_Stated problem_
Reproduce the stretch of the GoGaRuCo panel notes from "GoGaRuCo '09 –" through "popular frameworks together." word for word.

GoGaRuCo '09 – Discussion Panel: Ruby Application Frameworks

Chad Woolley
Saturday, April 18, 2009

Intro

Josh Susser does the intro. He thought it would be interesting to get authors of popular frameworks together.

Speakers

  • Tim Elliott – Shoes
  • Greg Borenstein – RAD
  • Jay Phillips – Adhearsion
  • Blake Mizerany – Sinatra
  • Yehuda Katz – Merb /Rails
  • Josh Peek – Rails

GoGaRuCo '09 - Framework Creators Panel

Bios

Tim: Been a contributor to shoes since december. Kind of scary to put code out there, and speak publicly. One thing about Shoes is that people are very receptive. It is fun, a framework/toolkit for creating Gui apps. Written mostly in C, it embeds ruby. Lowers the barrier to programming by making it super easy to make fun apps. Shapes, animation, music. It is NOT an MVC framework, it is more like writing a script. You often just need one file, it is straightforward. It is written to be compiled and shared with your friends. Unlike a web app, your Ruby code actually runs on other peoples machines. That makes it more unpredictable due to library, OS and environment differences, which is a challenge to Shoes. Since ruby usually runs on Unix, there are challenges to running it on windows. It has a main loop, so since ruby uses green threads, if the OS does disk access, it can make your app pause, even if you are using ruby threads in your app.

Greg: RAD – Ruby Arduino Development – an open source hardware platform for hardware hacking. Can easily program physical devices, sensors, actuators, things that jump and blink and do things. It is based off the ‘processing’ project, which is in C++, a predecessor of Shoes. He wanted to to it in ruby, though, so it would be eash for new people without a lot of hardware experience to get started. Ruby is great for that. Unlike other frameworks, you have things above and below you in the stack. There are contributors who are old-school hardware guys who submit complex C code against a shoebox full of obscure hardware, so that is a difference as well. Hard to test, if things blink and beep in the right order, then the tests are passing. He wants to get experience about how to manage complexity, especially when other people add things to it.

Jay Phillips: Adhearsion. He was a web developer, but wanted to get in to telephony development, because it was a foriegn technology he knew he could do if he tried. One of the first things he did was hook into Arduino to control his locks remotely via telephony. He encourages everyone to think out of the box and play with new technologies. Adhearsion is a framework for backend telephony development – you call into a phone network, and it does stuff like recording, playing hold music, etc. Adhearsion rests above Asterisk, and a couple of other things. Asterisk has a couple of different options for servicing phone calls – peer-to-peer, UDP protocol. Conferencing as well, but that is more complicated. Sometimes need special hardware. One of the most interesting things about ruby is the ability to play with other people’s code. Adhearsion has a plugin system. The new version is really exciting, and it exemplifies the dynamism of Ruby. It lets you pick up anonymous modules based on file and directory conventions, and extend them with features from a bunch of other different objects. It is a really impressive technology, and the conventions and features of ruby support this. At a philosophical level, Adhearsion is trying to bring open source and modern software principles to the telephony industry, which is very old-skool and backward. It is a big opportunity and a new frontier for Ruby.

_Source material_
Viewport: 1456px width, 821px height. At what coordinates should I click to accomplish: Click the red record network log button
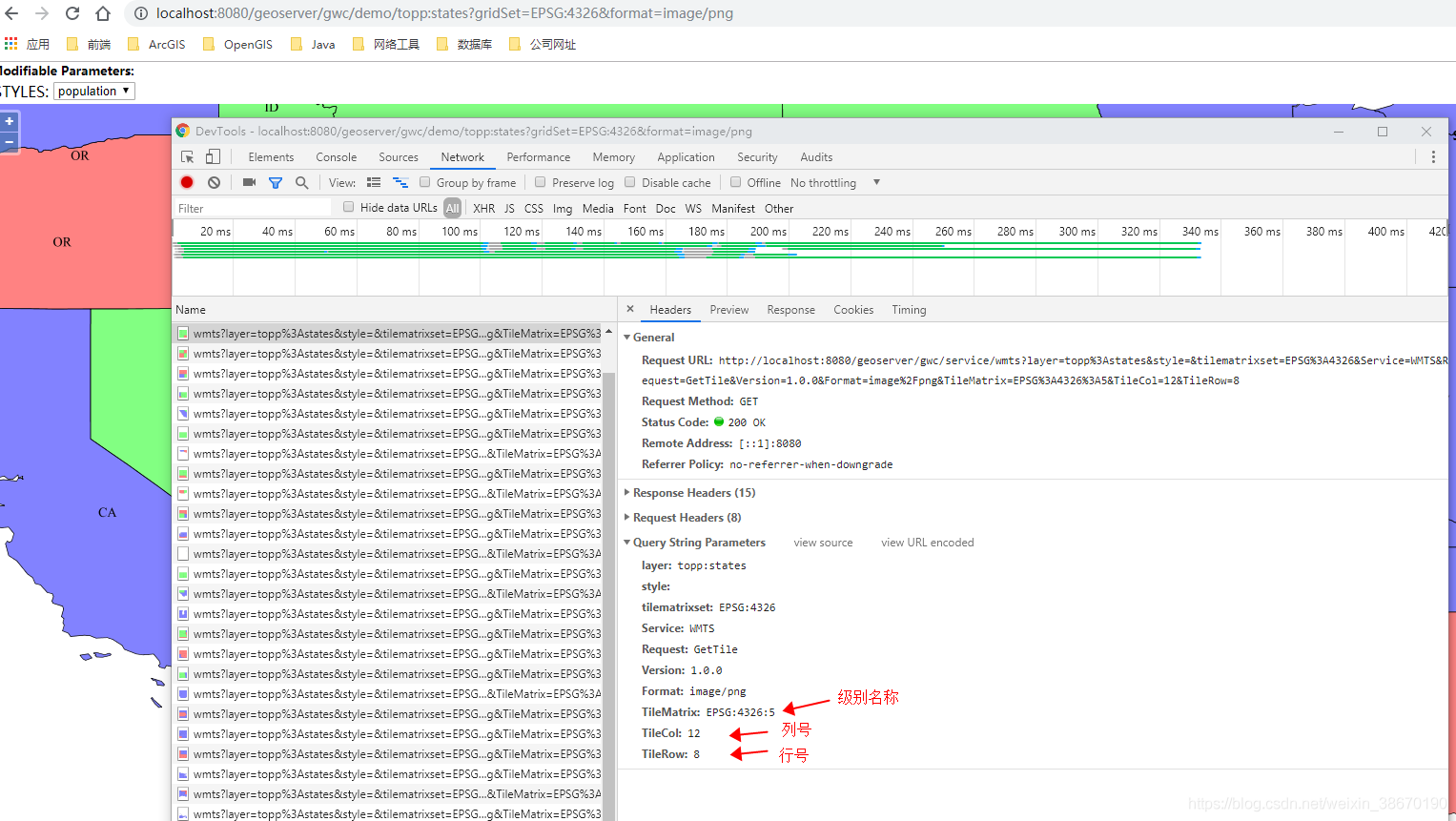[187, 182]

_Answer_
GoGaRuCo '09 – Discussion Panel: Ruby Application Frameworks

Chad Woolley
Saturday, April 18, 2009

Intro

Josh Susser does the intro. He thought it would be interesting to get authors of popular frameworks together.